Fidelis Munyoro Chief Court Reporter—
The trial of This Flag Campaign leader Evan Mawarire accused of attempting to overthrow President Mugabe unlawfully, resumed yesterday at the High Court with a State witness equating the cleric’s movement to Nigeria’s militant Islamist group Boko Haram. Boko Haram has caused havoc in Africa’s most populous country through a wave of bombings, assassinations and abductions in its fight to overthrow the government and create an Islamic State.
During cross-examination by defence counsel Mr Harrison Nkomo, Detective Chief Inspector Edmore Runganga said Mawarire’s movement wanted to remove the incumbent Government through unconstitutional means. “It is just like the Boko Haram system. He started with a church and transformed it into a movement,” said Det Chief Insp Runganga.

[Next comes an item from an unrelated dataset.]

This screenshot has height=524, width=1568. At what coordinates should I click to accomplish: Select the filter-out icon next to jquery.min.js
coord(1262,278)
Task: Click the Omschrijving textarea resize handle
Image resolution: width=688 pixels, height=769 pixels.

He said Mawarire was influential because when he allegedly incited people to challenge Government policies, his sympathisers responded with acts of violence and civil disobedience. “The accused is very influential and people listen to him as a man of God,” he said. Mr Nkomo said when Mawarire called for the shutting down of Zimbabwe he was merely expressing his thought.

He said Mawarire was also exercising his constitutional rights, which in terms of the constitution allowed him to criticise Government policies. In his response, Det Chief Insp Rungaga said Mawarire “perfectly committed the crime of subversion,” because his actions culminated in the widespread disturbances. Three more witnesses also testified in the trial yesterday before it was adjourned to today for continuation before Justice Priscillah Chigumba. Mawarire is denying the charges of subverting a constitutional Government and alternatively inciting people to commit public violence.

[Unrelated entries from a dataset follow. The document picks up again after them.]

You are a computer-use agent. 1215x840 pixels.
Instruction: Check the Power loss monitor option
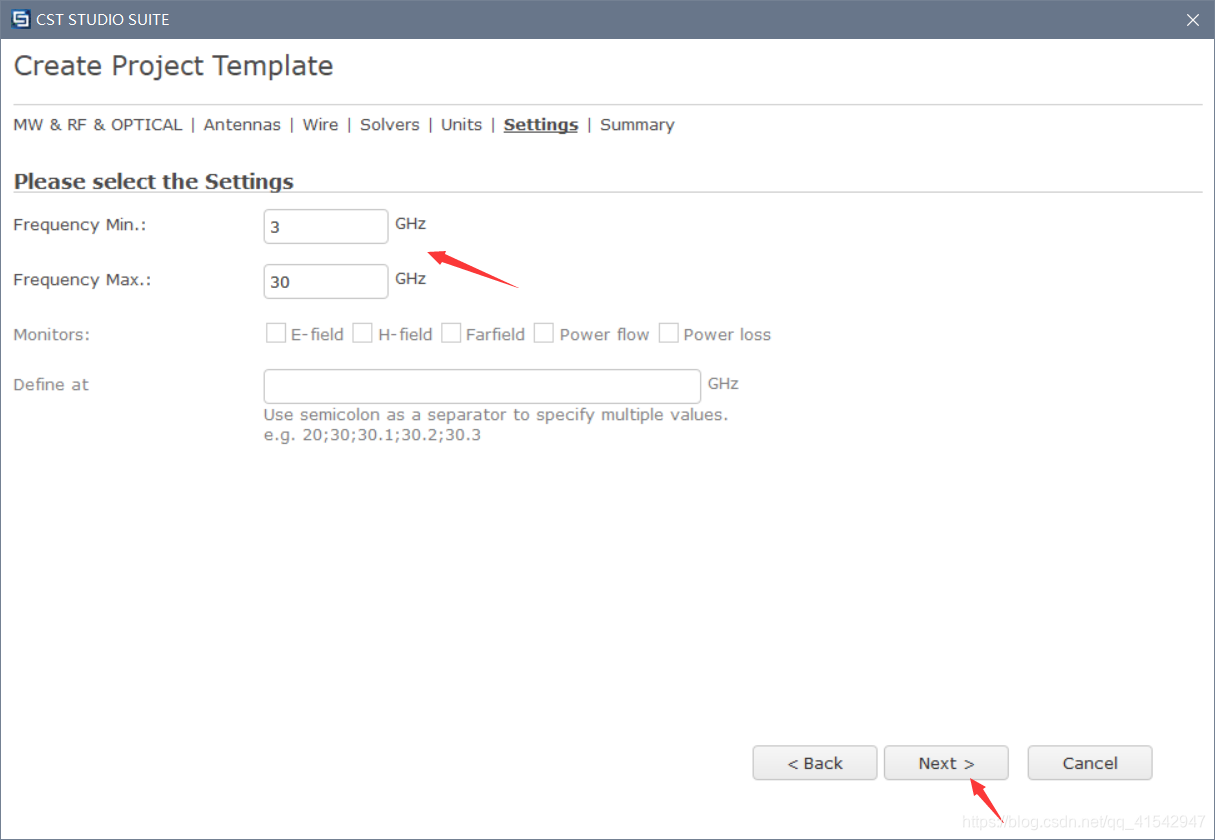click(668, 333)
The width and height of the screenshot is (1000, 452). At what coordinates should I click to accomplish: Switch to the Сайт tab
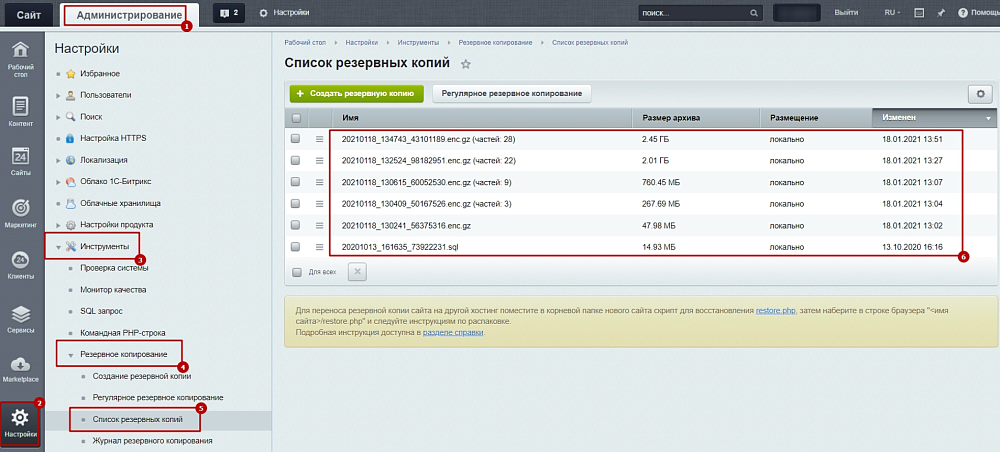point(28,14)
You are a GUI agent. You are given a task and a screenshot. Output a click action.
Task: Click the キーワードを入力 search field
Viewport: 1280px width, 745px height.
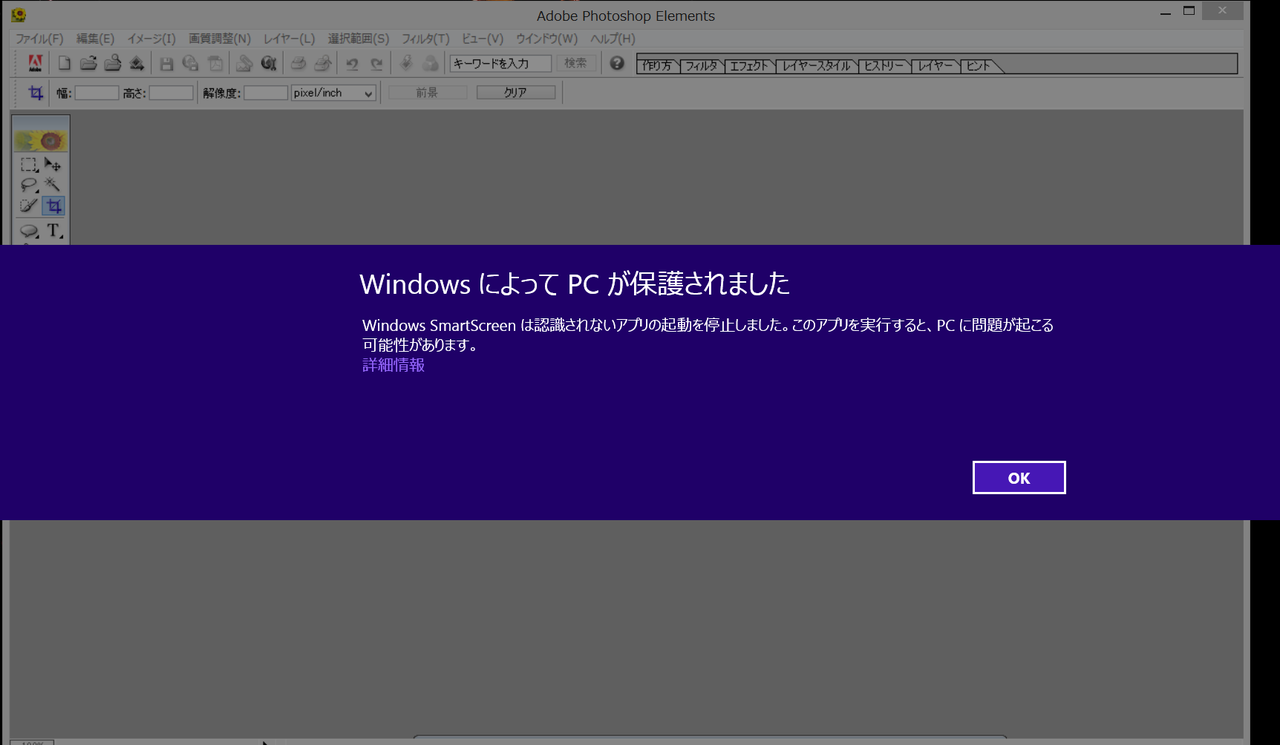click(500, 63)
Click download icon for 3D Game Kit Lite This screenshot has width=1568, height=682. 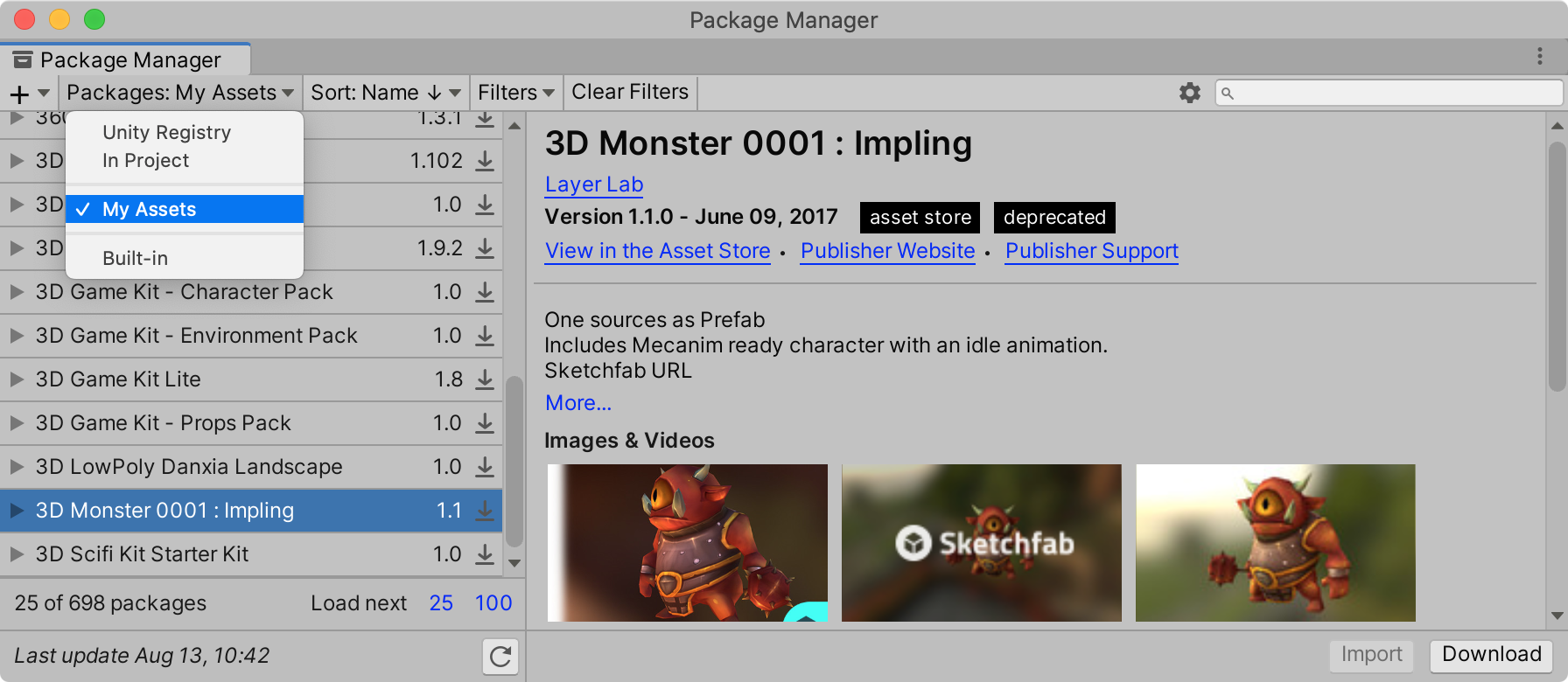coord(485,379)
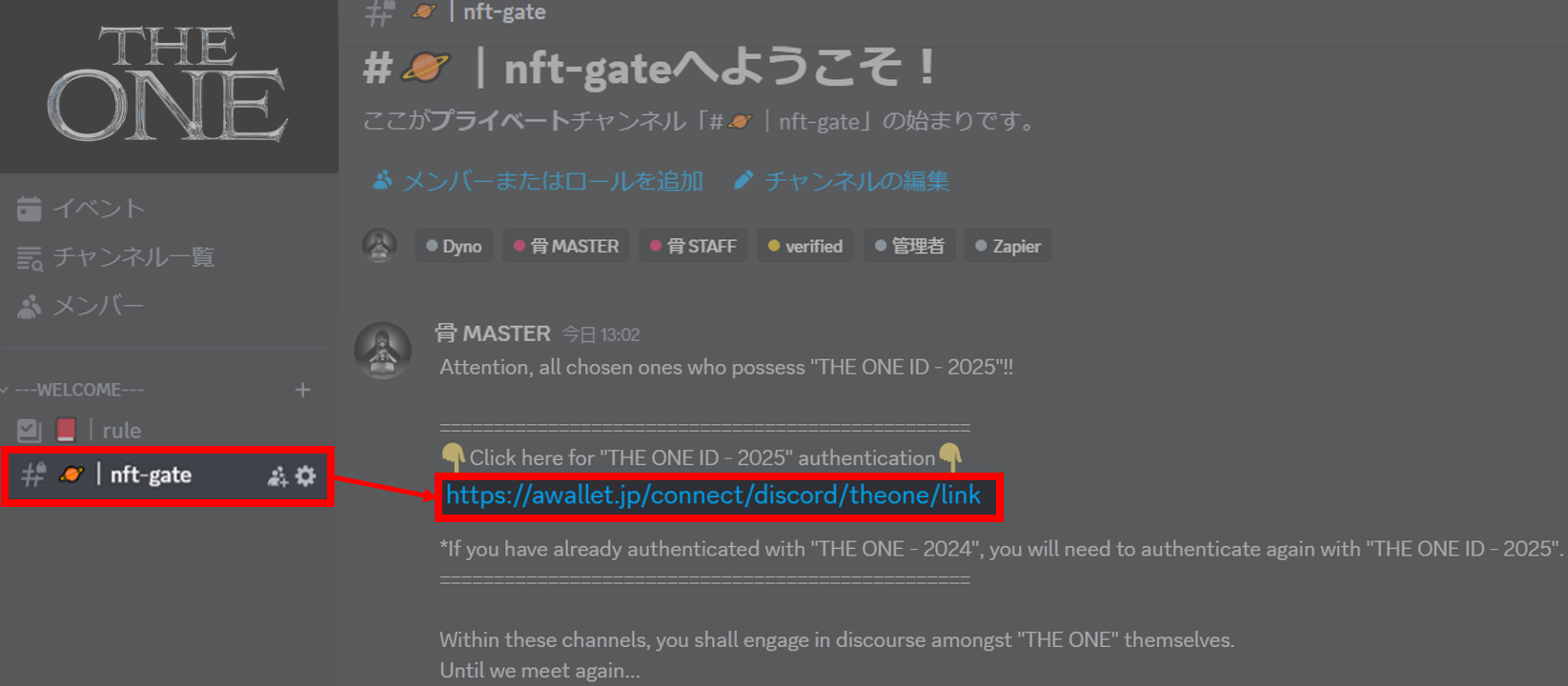Click the 管理者 role chip
Image resolution: width=1568 pixels, height=686 pixels.
point(909,246)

In his defence outline, he argued that the particulars of the first charge of subverting a constitutional Government did not disclose any offence and that he should be found not guilty. Mawarire denied neither attempting to overthrow the Government nor inciting violence, saying he was simply expressing his views through the campaign. He was arrested at the Harare International Airport in February this year on his return from the United States and appeared at the Harare Magistrates’ Court. He was denied bail, but High Court judge Justice Clement Phiri later freed him.

Charges against Mawarire arose between July 13 and December last year, when he used the print and electronic media to allegedly incite Zimbabweans to revolt against the constitutionally elected-Government. He allegedly urged people not to go to work and engage in violent demonstrations. It is further alleged that on September 15, 2016, Mawarire called on US-based Zimbabweans to converge in New York and confront President Mugabe, who was attending the United Nations General Assembly. He urged people to embarrass President Mugabe and call for his immediate resignation, the State alleged.